Above the rattling of the motor, Skip jeered, "What's
the matter with you? Afraid the old woman's got X-ray
eyes or something? She's a mind reader, maybe? She's
looking out now and spotting us? You nuts?" What
he really meant, as Eddie knew, was that Eddie was
chicken.
-- opening paragraph of Dolores Hitchens' Fools'
Gold
Born in Texas in 1907, Dolores Hitchens began to write mystery novels after careers in nursing and teaching. Under the pseudonym D. B. Olsen, she published her first book in 1938, The Clue in the Garden. In the 40s she wrote a series of a 12 whodunits featuring the amateur tandem, the Murdock Sisters; another of her amateur detectives was Professor Pennyweather, the hero of six other books. Writing as Dolores Hitchens after her remarriage to Bert Hitchens, a railroad detective, she collaborated with him on a series of suspense tales set in his professional milieu. Also writing as Noel Burke and Dolan Birkley, Hitchens wrote some 50 novels in all. She died in 1973.
Fools' Gold was the 472nd title in the legendary Sèrie Noire collection founded and directed by Marcel Duhamel for the prestigious French publisher Gallimard. It was translated as Pigeon vole in 1958, the year of its U.S. release. The Sèrie Noire subsequently published four other Hitchens titles: The Watcher, The Grudge, The Bank with the Bamboo Door and The Baxter Letters.
***
The 'cheap' American thriller, translated into French and published in the popular Sèrie Noire, has been a great source of material for [French] film directors. Usually, the novels are transplanted by the filmmakers into French locales, partly by preference, partly, one supposes, for economy. However, there is generally something left of the American atmosphere. For example, when Truffaut filmed the late David Goodis's novel Down There as Shoot the Piano Player, I think that even if one had not known the American origin of the book, one might have felt it from the film. Since Truffaut followed the novel so closely, and in fact succeeded so completely in rendering its atmosphere, one could not but feel that the original material was non-indigenous. On the other hand, I am sure that few people who saw Band of Outsiders ever realized that it was based on a novel set in Los Angeles and called Fools' Gold (New York: Doubleday & Company, 1958). For one thing, the film is strongly rooted in Paris as a place: the Louvre, the Mètro, the Place de la Nation [sic], the suburbs. Secondly, the two boys themselves were made to seem even more typically French precisely by their fascination with imitating American gangsters as they had presumably read about them in the Sèrie Noire or seen them in American films. In other words, nourished by the same material as Godard himself, they became all the more French...

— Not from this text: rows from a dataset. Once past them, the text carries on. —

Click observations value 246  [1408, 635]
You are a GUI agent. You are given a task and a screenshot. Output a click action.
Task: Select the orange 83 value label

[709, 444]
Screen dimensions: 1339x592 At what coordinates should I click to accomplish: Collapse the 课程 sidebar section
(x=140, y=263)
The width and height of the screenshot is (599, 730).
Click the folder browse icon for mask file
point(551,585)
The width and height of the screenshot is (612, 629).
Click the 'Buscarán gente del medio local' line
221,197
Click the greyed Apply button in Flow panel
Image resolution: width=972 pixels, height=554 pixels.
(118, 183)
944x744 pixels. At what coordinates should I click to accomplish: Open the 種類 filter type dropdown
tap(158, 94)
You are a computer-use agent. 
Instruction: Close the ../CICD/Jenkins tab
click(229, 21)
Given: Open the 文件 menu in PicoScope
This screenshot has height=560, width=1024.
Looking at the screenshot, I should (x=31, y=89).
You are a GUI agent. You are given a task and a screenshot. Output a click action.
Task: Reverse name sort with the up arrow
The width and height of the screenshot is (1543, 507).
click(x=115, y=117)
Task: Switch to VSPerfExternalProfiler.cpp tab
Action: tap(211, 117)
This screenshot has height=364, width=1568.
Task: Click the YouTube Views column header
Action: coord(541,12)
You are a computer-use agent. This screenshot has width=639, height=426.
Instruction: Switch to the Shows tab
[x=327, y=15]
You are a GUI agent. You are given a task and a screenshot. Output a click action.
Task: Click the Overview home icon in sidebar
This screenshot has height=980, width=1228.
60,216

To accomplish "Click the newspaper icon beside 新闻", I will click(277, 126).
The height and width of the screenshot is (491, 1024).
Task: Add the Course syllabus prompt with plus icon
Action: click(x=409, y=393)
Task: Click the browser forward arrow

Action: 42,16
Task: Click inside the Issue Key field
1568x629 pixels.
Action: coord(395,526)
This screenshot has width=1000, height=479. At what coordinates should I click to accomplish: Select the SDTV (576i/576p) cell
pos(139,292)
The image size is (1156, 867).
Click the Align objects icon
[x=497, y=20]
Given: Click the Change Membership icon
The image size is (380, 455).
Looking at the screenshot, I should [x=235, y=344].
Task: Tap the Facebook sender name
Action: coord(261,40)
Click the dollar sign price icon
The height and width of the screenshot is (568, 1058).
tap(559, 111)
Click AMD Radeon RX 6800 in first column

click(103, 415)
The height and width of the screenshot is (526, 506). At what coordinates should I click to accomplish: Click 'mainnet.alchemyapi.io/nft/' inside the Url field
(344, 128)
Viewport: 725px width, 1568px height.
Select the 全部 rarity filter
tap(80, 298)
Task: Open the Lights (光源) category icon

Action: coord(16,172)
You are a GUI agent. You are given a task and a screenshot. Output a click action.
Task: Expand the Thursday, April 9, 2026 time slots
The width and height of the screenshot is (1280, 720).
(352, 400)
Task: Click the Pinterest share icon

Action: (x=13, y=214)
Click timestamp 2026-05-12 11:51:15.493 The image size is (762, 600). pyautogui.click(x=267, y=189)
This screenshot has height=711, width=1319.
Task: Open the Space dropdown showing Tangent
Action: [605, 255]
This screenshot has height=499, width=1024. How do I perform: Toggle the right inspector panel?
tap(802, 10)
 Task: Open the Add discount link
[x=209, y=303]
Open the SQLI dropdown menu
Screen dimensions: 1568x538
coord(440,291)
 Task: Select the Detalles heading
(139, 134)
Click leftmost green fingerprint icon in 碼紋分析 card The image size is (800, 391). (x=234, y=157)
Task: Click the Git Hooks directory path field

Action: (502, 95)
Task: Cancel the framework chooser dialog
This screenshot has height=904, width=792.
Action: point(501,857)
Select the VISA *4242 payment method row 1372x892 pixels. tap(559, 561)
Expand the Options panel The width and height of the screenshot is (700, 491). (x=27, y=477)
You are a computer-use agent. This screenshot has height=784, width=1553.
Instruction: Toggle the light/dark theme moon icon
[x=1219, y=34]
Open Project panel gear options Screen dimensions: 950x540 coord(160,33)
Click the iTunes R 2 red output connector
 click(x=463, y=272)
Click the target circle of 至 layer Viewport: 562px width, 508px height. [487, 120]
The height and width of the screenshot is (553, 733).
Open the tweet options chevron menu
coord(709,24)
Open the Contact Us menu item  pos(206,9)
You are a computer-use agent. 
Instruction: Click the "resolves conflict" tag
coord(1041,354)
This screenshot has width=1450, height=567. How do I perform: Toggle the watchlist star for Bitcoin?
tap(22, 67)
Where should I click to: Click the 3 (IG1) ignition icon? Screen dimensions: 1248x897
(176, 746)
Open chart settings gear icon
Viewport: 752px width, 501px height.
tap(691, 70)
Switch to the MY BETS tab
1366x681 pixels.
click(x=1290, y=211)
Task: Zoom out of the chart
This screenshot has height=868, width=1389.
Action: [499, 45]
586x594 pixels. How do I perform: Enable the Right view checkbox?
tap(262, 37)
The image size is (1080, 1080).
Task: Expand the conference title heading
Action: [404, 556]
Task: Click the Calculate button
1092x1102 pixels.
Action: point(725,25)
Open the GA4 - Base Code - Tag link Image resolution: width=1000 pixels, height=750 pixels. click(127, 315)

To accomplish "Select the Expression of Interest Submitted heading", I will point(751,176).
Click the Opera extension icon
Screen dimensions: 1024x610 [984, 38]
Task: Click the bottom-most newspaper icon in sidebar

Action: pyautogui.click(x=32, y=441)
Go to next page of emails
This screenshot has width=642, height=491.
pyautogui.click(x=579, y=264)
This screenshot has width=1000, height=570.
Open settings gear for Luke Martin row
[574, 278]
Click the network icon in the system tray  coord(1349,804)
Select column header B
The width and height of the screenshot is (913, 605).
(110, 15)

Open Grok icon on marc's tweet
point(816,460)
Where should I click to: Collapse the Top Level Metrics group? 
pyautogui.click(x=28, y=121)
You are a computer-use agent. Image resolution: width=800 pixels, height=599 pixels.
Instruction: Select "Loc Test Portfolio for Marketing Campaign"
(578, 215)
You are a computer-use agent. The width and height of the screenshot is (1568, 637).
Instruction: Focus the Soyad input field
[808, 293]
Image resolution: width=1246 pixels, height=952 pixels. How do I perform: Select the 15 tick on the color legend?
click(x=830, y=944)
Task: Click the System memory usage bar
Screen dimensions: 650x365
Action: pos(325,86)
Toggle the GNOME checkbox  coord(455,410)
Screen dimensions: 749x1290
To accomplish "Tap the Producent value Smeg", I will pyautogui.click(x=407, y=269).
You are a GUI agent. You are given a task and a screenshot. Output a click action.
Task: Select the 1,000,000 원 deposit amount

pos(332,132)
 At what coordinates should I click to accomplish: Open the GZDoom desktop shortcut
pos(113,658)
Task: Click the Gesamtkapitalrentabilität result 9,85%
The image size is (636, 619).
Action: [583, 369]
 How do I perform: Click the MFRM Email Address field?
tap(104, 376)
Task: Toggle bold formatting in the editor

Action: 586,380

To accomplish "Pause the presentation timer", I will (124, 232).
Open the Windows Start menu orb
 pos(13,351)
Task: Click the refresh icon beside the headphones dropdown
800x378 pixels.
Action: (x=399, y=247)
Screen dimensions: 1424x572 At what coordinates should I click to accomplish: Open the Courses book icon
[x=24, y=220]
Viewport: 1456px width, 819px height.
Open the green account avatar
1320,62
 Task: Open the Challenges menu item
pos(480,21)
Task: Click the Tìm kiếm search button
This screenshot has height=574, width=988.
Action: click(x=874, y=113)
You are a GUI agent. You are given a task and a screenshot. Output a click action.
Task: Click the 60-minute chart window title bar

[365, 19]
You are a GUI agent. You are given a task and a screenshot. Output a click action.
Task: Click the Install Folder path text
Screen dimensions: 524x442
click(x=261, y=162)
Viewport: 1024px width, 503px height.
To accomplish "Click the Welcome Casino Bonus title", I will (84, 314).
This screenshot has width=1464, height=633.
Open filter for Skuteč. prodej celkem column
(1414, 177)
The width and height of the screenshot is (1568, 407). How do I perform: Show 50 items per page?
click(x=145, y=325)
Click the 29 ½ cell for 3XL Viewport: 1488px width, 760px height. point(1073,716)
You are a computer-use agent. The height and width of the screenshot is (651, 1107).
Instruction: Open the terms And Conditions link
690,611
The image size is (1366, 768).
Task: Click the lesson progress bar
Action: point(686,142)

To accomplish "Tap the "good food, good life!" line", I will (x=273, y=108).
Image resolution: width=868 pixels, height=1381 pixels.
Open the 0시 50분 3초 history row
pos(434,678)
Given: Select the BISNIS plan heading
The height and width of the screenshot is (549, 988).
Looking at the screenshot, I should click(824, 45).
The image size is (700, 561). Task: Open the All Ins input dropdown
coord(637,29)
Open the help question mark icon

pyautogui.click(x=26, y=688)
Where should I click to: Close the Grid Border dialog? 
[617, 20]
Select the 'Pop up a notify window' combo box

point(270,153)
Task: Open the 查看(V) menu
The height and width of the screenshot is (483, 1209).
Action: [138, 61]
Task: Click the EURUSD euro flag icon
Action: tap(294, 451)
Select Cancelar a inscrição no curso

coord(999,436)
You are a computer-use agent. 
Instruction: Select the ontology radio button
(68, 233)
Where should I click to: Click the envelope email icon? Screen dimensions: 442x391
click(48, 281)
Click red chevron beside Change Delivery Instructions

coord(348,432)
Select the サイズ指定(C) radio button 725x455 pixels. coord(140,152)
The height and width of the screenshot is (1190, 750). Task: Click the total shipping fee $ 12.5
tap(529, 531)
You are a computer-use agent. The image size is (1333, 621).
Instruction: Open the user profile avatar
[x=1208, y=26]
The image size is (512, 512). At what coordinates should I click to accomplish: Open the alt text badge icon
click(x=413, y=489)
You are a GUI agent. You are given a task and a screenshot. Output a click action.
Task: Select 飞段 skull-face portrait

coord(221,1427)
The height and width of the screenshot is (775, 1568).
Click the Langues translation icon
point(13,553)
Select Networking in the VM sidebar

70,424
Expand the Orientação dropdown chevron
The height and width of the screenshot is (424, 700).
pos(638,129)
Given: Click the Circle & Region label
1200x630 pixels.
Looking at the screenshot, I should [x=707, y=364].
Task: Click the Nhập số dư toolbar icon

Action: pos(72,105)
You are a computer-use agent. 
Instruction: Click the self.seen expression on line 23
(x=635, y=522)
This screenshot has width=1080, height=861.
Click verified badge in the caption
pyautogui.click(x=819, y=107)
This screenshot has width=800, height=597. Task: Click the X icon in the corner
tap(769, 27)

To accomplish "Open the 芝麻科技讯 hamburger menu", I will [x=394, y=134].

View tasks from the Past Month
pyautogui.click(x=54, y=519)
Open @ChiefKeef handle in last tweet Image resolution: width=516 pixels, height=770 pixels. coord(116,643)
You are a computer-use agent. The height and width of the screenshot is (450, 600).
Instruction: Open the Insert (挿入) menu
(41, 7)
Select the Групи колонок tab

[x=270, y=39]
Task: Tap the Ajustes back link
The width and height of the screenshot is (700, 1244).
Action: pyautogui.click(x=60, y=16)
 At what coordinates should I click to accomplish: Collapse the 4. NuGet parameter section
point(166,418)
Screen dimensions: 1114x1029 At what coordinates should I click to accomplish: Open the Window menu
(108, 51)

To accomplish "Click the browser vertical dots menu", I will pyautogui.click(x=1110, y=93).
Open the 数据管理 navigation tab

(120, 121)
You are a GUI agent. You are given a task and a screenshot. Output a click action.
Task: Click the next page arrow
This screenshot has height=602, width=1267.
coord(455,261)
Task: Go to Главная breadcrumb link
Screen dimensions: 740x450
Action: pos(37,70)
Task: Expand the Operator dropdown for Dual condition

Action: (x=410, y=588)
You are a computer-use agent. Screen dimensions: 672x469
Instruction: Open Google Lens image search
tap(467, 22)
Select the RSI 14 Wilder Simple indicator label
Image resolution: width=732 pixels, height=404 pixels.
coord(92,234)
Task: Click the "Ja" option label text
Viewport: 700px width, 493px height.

The basic plot of the book is very close to that of Band of Outsiders ó the two boys, Skip more delinquent than Eddie, the girl, Karen, who lives with her adopted aunt in whose house someone has stashed away a pile of money. [...] A good half of the book is devoted to the story of Skip's uncle, now quietly retired from a life of crime, and his attempts to come back by making a killing on the information Skip has given him. The Syndicate also wants to move in, and many chapters are devoted to this as well as to the connections between the Syndicate and the man from Las Vegas whose money both the boys and the Syndicate are planning to steal. In the film, this whole subplot is reduced to no more than two or three tiny scenes: one in which the uncle discovers the plans for the robbery, and another in which he tries to steal the money, and he and his nephew are killed.
-- from Richard Roud, Godard (New York: Doubleday & Company, 1968)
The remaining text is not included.